### [Given task 1]
In the entries from the line with "Given: Move Joe's phone up a tier" to the line with "Click the 372.8元", change "Move tool" to "Brush tool" and leave everything else as it is.

### [Source passage]
____________

As my mother was quoted as saying right after my birthday last year: “DO NOT WAIT PAST THIRTY TO FIND A BOY.”

I would like to clarify that my mother does not encourage pedophilia, she is merely referring to the menu of grown Indian men, one of which should become my husband. They are not underage men by any means, but you see,  unmarried Indian adults are always referred to as “boys” and “girls” by matchmaking Indian ladies far and wide. I believe this title helps fuel the precious lie that unmarried Indian adults are like untouched innocent babes, until their hands first meet in that awkward first dance at their wedding reception.

Mmmkay.

Back to my original statement: I broke Jodi Picoult’s rule in these past twelve months, and, unless I get engaged in these final four hours before my birthday (anyone?…anyone?) , I broke my mother’s age-ist rule as well.

Here’s what happened this year instead:

-First I said goodbye to my twenties, not long after I’d said goodbye to the greatest inspiration, muse, and romantic adventure of my life. There was no death involved in this goodbye (unless you count the dying of a soul—emo!), but it was more the eventual return to reality, and all that society expects. I was not in agreement with this ”convenient path” cop-out, but would I spend age thirty keeled over from the loss of something? Or would I stand up straight and have the best year ever? Let’s see…

-A week after saying hello to age thirty, I self-published. This was a month after saying “bye bye!” to my  literary agent. It wasn’t the original book I’d submitted to her that I published, but instead a crazy parody, because…I’m crazy. This is the thing about self-publishing. You can publish crazy parodies that a “Random House” or any other publisher would never even sniff at, because…it’s crazy. Yet still you can carve out your own little space in “reader world” and find an audience, as long as you’re tough enough to know that for all the people who love it, some people will truly despise it. I am tough enough, and so finding an audience was and is…a glorious feeling. And to sell over a thousand copies of this title alone? Entirely unexpected and a bonus, since writing humorous essays is actually my side-note to the novelist dream.

-Two weeks after I self-published, I went to Florida and got a wicked tan. This was a true act of rebellion, when Indian mothers raise you to stay out of the sun so you can look as white as possible (but you’re not allowed to date white dudes…irony?). Once I returned all toasty and brown, my value on the marriageable market plummeted to almost zero. I was pleased.

-In an effort to avoid the burning of my glorious tan, I spent the next few weeks indoors, reading free screenplays online, as well as a couple of very helpful how-to books (Your Screenplay Sucks! and Coffee Break Screenwriter). A few short weeks after that, I’d written my very first screenplay, because sometimes, when something  pretty epic happens in your life…you simply have to make a story out of it (spoken like a true melodramatic artist). Over the next eight months, this screenplay would advance to the semi-finals or higher in eight screenplay competitions. I did this for no other reason than to say “haha, I can,” and the results that followed proved “check it out, I did.

____________

### [Given task 2]
Carry the essay about turning thirty further, picking up after its last line.

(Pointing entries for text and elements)
____________

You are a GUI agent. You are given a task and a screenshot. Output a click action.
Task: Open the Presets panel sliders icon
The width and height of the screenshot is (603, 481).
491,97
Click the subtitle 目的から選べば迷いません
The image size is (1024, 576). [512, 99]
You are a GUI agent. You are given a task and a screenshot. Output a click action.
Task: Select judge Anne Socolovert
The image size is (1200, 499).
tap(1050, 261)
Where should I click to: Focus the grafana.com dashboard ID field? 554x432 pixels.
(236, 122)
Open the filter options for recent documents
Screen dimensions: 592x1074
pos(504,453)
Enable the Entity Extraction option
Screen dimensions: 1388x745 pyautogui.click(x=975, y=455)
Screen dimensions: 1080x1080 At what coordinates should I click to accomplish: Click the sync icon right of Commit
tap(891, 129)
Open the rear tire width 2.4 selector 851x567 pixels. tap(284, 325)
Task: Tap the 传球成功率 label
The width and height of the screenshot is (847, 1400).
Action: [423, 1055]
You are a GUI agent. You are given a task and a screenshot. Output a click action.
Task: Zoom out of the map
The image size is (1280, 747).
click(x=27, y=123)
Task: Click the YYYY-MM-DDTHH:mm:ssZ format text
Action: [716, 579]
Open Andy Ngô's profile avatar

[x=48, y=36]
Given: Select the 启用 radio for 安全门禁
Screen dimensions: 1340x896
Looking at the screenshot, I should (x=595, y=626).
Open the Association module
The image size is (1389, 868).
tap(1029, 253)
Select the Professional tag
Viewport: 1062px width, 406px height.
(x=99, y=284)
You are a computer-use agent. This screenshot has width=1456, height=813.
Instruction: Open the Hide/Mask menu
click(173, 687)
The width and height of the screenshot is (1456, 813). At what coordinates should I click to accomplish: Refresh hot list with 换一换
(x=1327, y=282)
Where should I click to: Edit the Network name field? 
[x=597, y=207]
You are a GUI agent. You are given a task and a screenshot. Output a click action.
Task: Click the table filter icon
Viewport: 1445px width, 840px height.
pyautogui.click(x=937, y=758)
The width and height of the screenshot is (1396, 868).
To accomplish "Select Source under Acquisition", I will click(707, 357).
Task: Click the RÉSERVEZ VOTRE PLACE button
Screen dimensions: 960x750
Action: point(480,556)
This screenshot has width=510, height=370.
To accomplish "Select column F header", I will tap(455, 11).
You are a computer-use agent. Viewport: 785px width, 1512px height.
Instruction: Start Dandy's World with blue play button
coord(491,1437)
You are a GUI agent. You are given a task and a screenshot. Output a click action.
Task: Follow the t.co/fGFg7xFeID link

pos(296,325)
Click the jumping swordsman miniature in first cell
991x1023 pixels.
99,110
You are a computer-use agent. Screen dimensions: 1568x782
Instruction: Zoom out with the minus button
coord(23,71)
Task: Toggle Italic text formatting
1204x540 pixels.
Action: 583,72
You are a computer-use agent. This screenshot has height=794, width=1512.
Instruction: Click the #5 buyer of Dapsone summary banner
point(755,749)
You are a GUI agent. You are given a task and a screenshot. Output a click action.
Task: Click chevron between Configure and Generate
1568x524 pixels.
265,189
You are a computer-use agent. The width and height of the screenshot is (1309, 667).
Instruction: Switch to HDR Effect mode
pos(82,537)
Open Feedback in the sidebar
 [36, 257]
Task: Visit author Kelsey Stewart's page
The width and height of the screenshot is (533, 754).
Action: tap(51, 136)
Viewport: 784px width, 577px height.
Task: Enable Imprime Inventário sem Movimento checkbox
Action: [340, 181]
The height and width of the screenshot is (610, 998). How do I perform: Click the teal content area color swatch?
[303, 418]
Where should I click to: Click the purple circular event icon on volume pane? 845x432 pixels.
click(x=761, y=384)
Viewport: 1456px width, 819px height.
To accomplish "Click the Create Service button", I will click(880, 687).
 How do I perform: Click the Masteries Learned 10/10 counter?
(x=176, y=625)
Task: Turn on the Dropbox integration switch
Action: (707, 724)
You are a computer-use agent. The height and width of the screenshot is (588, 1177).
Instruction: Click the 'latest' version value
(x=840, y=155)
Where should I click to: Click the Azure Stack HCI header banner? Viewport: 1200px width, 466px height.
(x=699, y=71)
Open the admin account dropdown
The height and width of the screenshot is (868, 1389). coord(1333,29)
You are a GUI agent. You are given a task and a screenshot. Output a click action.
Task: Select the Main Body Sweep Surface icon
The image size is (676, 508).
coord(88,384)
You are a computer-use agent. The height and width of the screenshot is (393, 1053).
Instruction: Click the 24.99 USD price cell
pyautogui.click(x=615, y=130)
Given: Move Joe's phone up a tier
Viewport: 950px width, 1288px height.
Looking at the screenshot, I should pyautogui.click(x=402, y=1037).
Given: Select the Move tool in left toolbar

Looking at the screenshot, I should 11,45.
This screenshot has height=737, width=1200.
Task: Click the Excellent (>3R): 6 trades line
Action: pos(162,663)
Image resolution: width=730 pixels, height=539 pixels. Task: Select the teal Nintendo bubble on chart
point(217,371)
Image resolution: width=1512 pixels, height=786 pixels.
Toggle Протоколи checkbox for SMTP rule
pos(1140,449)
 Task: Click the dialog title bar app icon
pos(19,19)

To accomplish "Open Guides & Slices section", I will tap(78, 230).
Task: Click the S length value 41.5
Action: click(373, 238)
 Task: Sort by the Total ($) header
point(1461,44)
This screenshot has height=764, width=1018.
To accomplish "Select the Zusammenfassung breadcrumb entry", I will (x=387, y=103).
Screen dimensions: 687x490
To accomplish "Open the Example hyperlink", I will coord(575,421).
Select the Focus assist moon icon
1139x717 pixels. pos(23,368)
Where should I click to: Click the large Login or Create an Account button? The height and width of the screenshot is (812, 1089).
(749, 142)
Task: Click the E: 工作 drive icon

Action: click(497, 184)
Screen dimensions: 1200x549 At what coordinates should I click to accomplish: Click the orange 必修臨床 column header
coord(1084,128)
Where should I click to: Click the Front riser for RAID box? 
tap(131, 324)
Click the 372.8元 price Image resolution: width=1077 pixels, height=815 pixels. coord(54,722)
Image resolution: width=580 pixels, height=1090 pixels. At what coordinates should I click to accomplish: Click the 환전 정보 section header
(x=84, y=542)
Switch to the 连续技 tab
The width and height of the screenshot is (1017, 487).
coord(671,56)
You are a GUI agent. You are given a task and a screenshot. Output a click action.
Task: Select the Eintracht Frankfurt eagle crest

____________

### [Output 1]
Given: Move Joe's phone up a tier
Viewport: 950px width, 1288px height.
Looking at the screenshot, I should pyautogui.click(x=402, y=1037).
Given: Select the Brush tool in left toolbar

Looking at the screenshot, I should 11,45.
This screenshot has height=737, width=1200.
Task: Click the Excellent (>3R): 6 trades line
Action: pos(162,663)
Image resolution: width=730 pixels, height=539 pixels. Task: Select the teal Nintendo bubble on chart
point(217,371)
Image resolution: width=1512 pixels, height=786 pixels.
Toggle Протоколи checkbox for SMTP rule
pos(1140,449)
 Task: Click the dialog title bar app icon
pos(19,19)

To accomplish "Open Guides & Slices section", I will tap(78, 230).
Task: Click the S length value 41.5
Action: click(373, 238)
 Task: Sort by the Total ($) header
point(1461,44)
This screenshot has height=764, width=1018.
To accomplish "Select the Zusammenfassung breadcrumb entry", I will (x=387, y=103).
Screen dimensions: 687x490
To accomplish "Open the Example hyperlink", I will coord(575,421).
Select the Focus assist moon icon
1139x717 pixels. pos(23,368)
Where should I click to: Click the large Login or Create an Account button? The height and width of the screenshot is (812, 1089).
(749, 142)
Task: Click the E: 工作 drive icon

Action: click(497, 184)
Screen dimensions: 1200x549 At what coordinates should I click to accomplish: Click the orange 必修臨床 column header
coord(1084,128)
Where should I click to: Click the Front riser for RAID box? 
tap(131, 324)
Click the 372.8元 price Image resolution: width=1077 pixels, height=815 pixels. coord(54,722)

### [Output 2]
Feeling rather confident after the initial screenplay results, I dusted off the first novel I ever wrote, the one that had been rejected by all the major publishers. To me it was a blessing in disguise to wait a year and a half before reviewing this novel once again. A blessing because…anyone who studies the craft of writing understands that you only get better with time and practice, so to revise that novel with fresh eyes after all the things I’d learned was the right approach. This book, “Year of the Chick” has been out now for over five months, and as it slowly finds its audience, the response has been incredible. It never gets old to read a new person’s reaction on my Facebook author page, and every time that happens, I think about how that NEVER would’ve happened, if I’d kept on waiting and hoping for a  traditional publisher to pick me. And THAT…is glorious feeling number two :-) .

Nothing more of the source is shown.